The game called "New Tetris", for Nintendo 64 lets a player drop Tetris pieces, which are 4-celled polyominoes, or tetrominoes, into a rectangular playing field.  The objective is to complete "rows" by densely packing the pieces so that all 10 cells in a given row are covered by a tetromino.  Higher scores can be achieved by first packing the tetrominoes into perfect 4-by-4 squares, which glow gold (when packed with four identical tetrominoes) or silver (otherwise), and then afterwards completing the rows that contain the gold or silver 4-by-4 squares.  In playing the game, I was struck by the wide variety of combinations of Tetris pieces that can be used to form gold and silver squares.  By hand, I drew diagrams of 35 such tilings, and then I designed an Excel spreadsheet that found two others, for a total of 37 — 8 golden tilings, and 29 silver ones.
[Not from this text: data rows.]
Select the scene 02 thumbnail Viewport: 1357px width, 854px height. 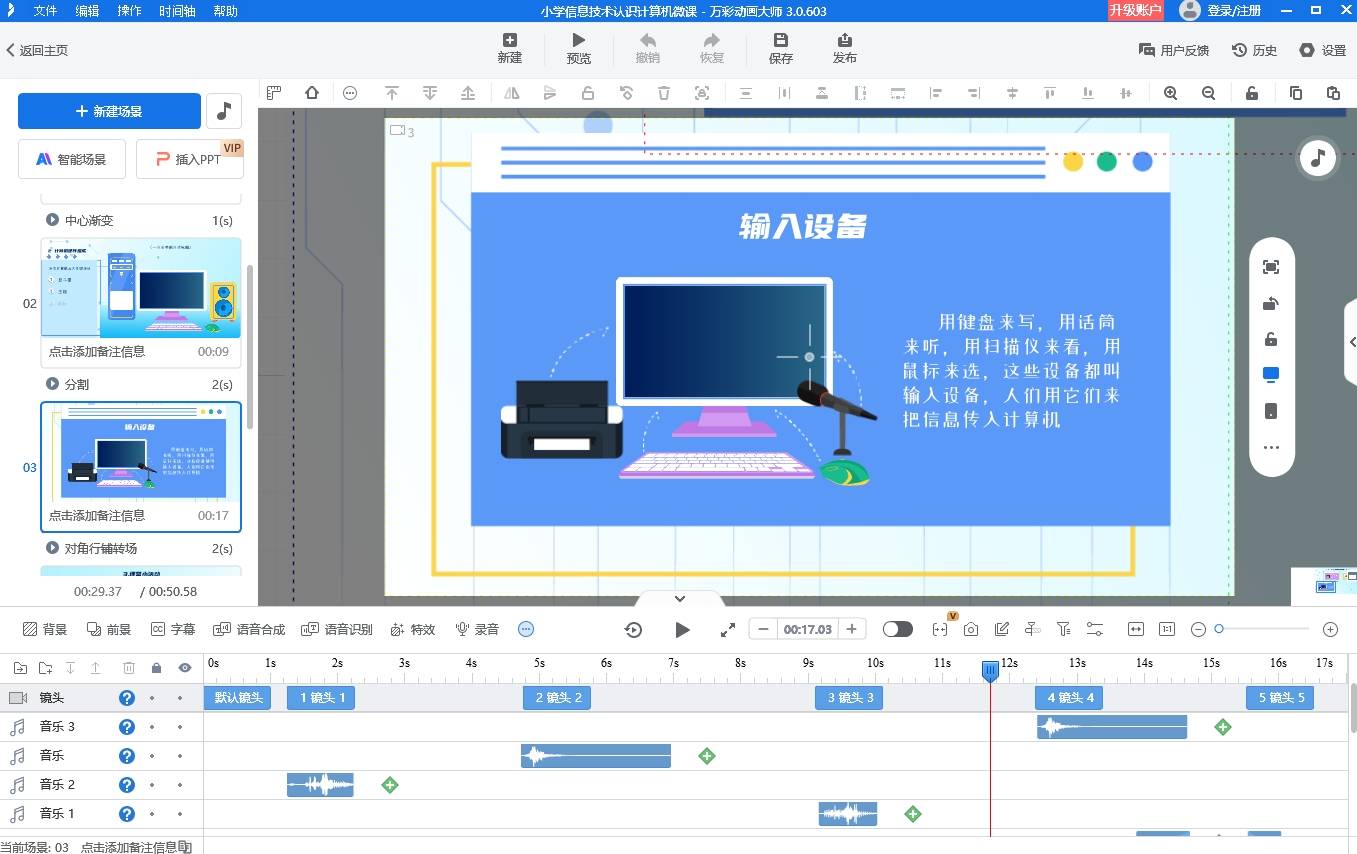141,288
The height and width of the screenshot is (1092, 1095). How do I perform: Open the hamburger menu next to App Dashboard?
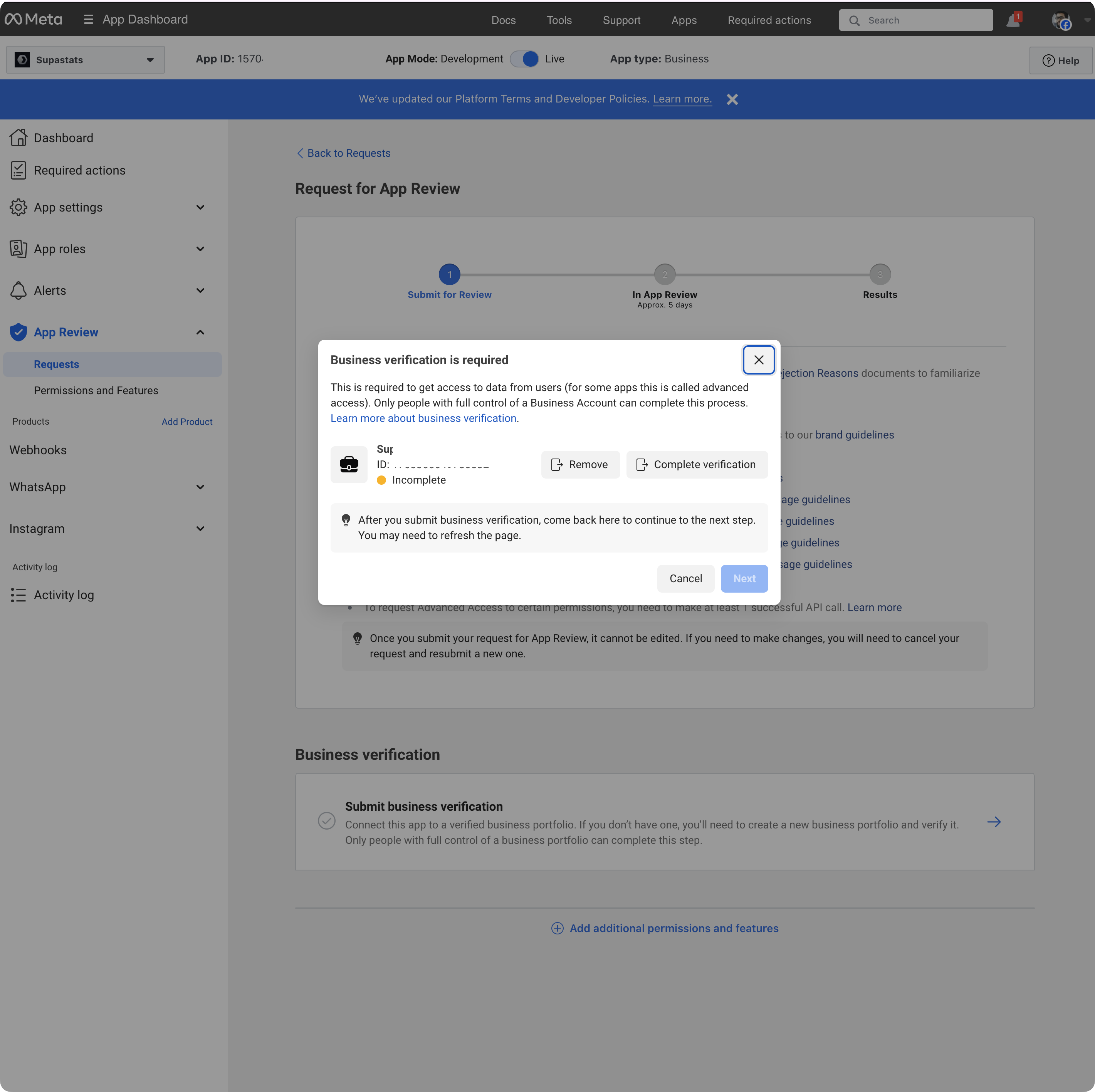point(88,19)
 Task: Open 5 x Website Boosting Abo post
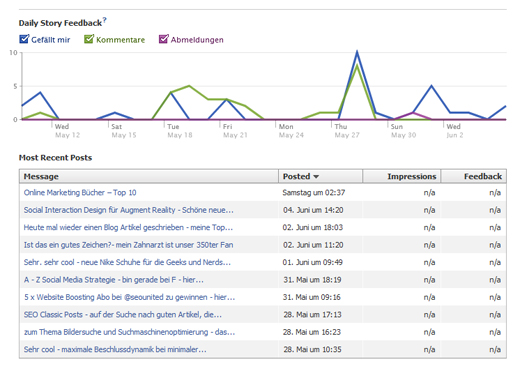pyautogui.click(x=129, y=297)
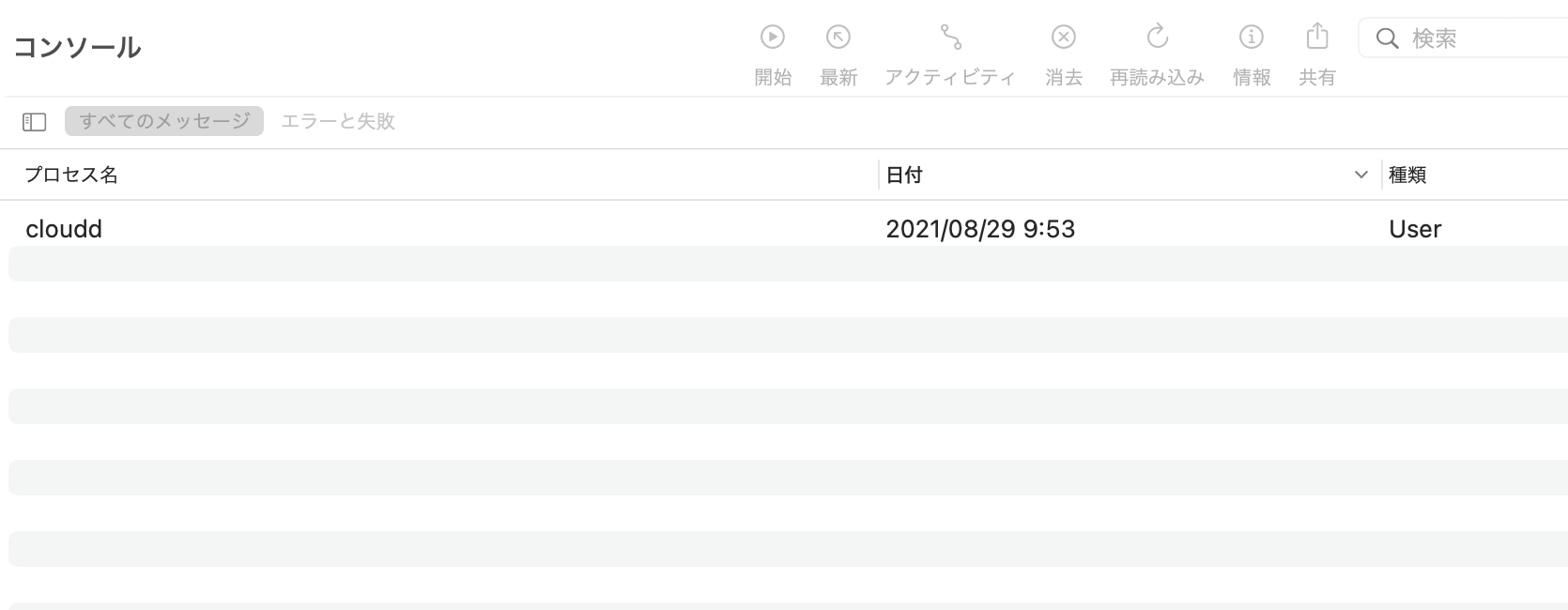1568x610 pixels.
Task: Open the 情報 (Info) icon
Action: pos(1251,38)
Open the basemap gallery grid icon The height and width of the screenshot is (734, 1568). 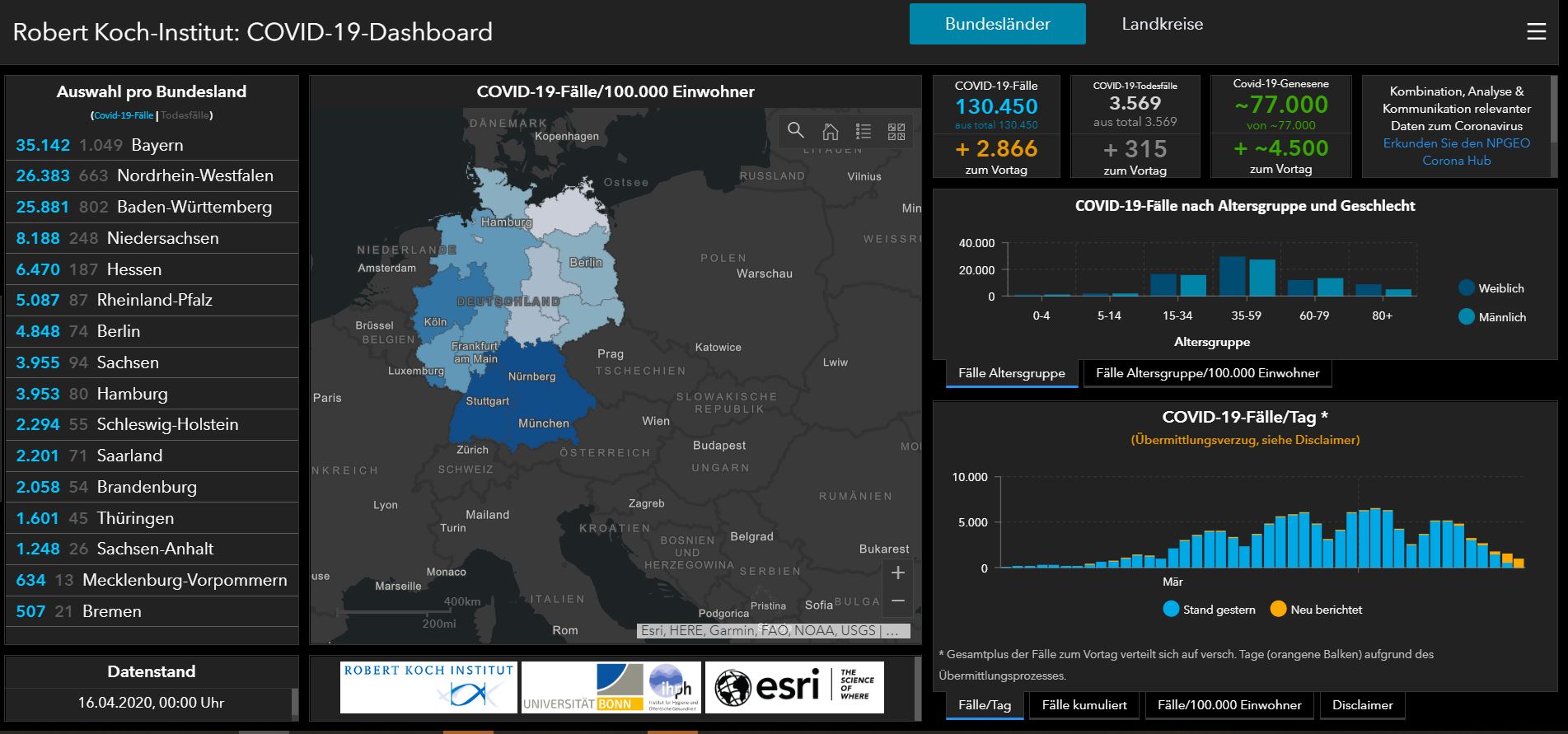click(896, 131)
This page describes the ways to tile an n-by-n square with one-sided polyominoes with n cells (n-polyominoes).  Two tilings are considered distinct if neither one is a rotation of the other.  OEIS doesn't seem to contain the sequence of the numbers of such n-tilings for n=1, 2, 3, 4, ...  This sequence is 1, 1, 3, 37, ...
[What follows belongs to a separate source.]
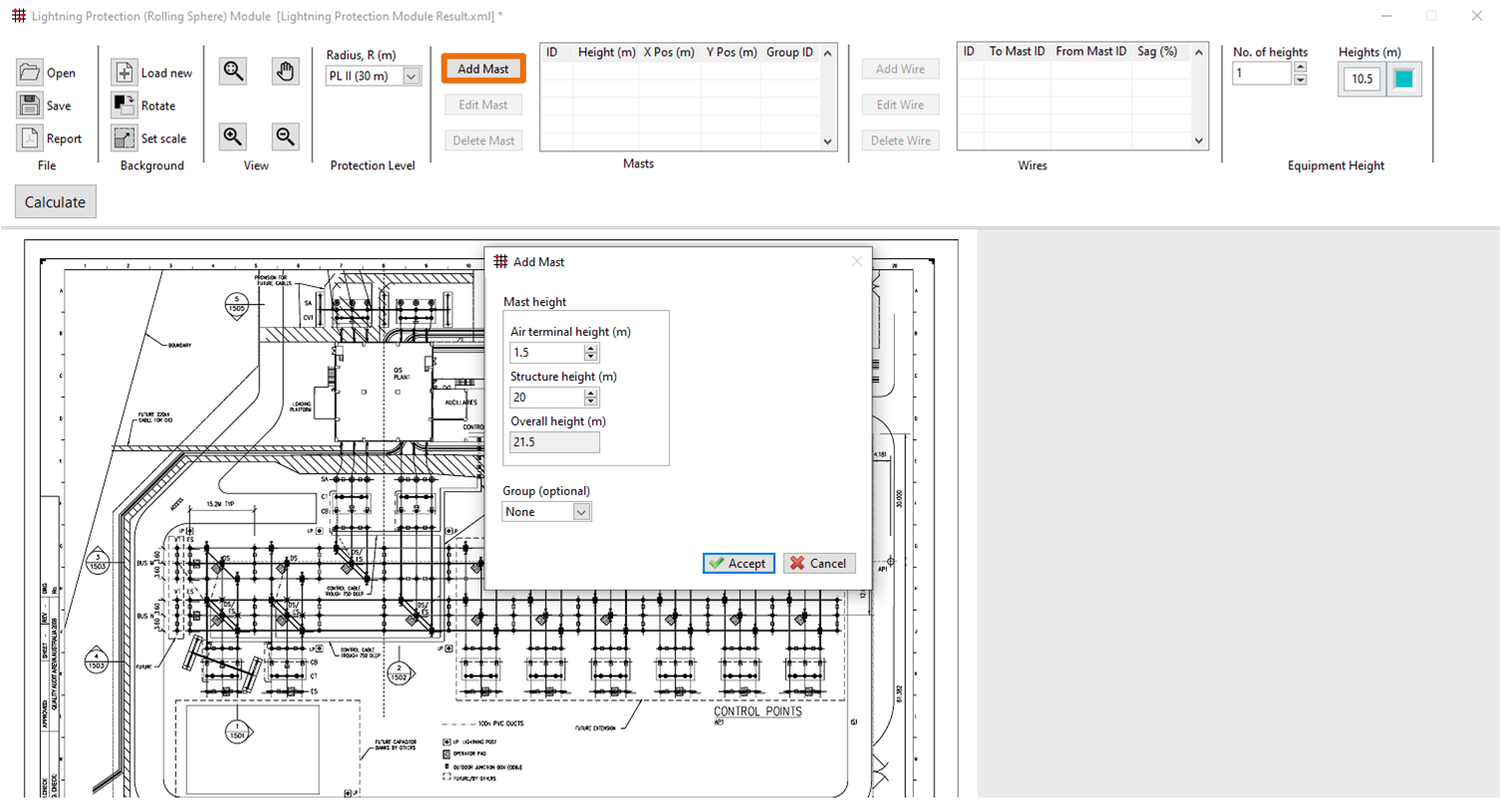This screenshot has width=1501, height=812.
Task: Activate the zoom-to-fit magnifier in View
Action: (x=233, y=72)
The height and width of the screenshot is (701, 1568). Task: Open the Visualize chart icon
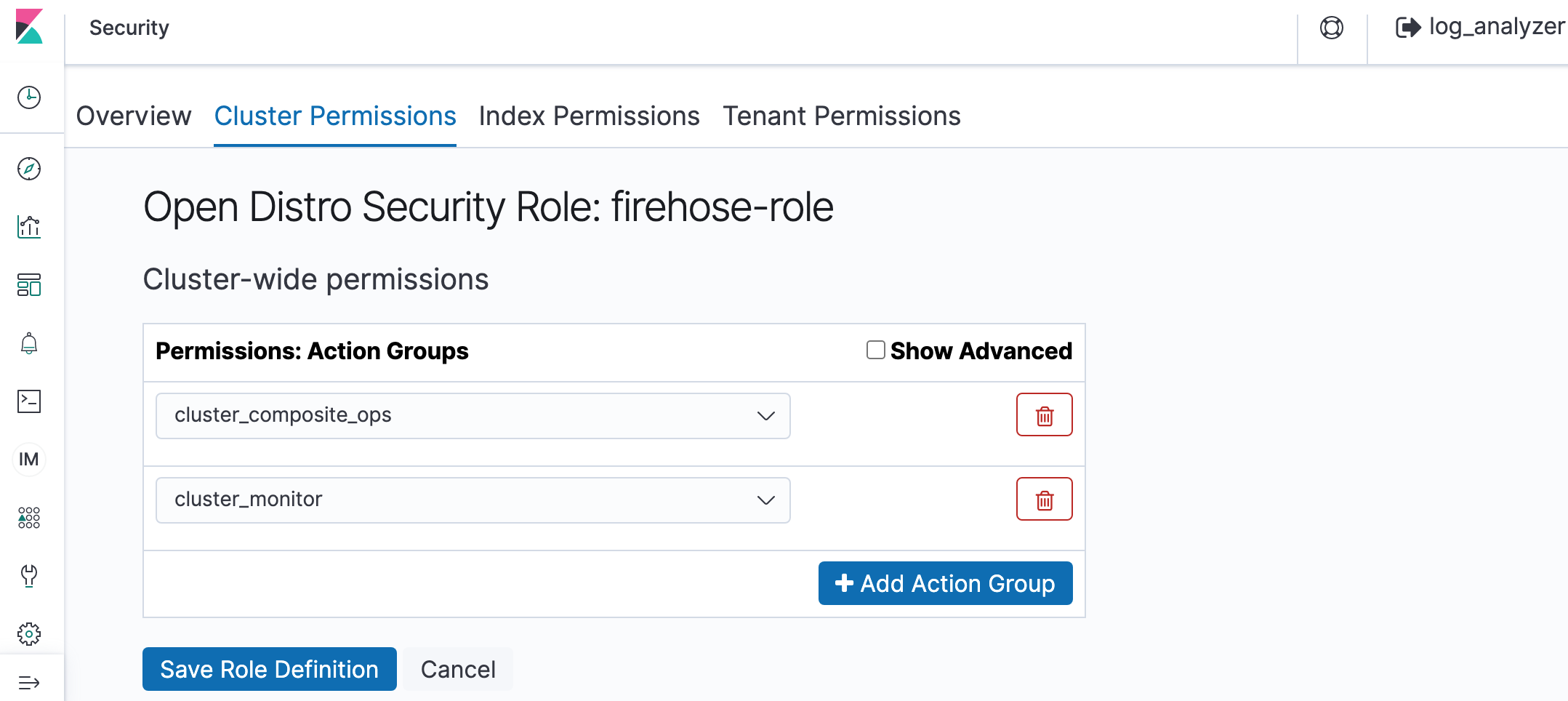(x=29, y=227)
To be sure that 37 is the correct number of distinct tilings of a 4-by-4 square by Tetris pieces, I designed an Excel spreadsheet that enumerated all 113 ways to position one of the 29 fixed tetrominoes within a 4-by-4 square.  I call each of these 113 ways a "positioning".  Then I superimposed all 113*112/2 distinct pairs of positionings to find those without any overlapping.  Finally, I matched up those pairs of positionings with other pairs that completely filled the square.  I then eliminated all but one of each tiling that can be obtained by rotating other tilings to arrive at 37 tilings.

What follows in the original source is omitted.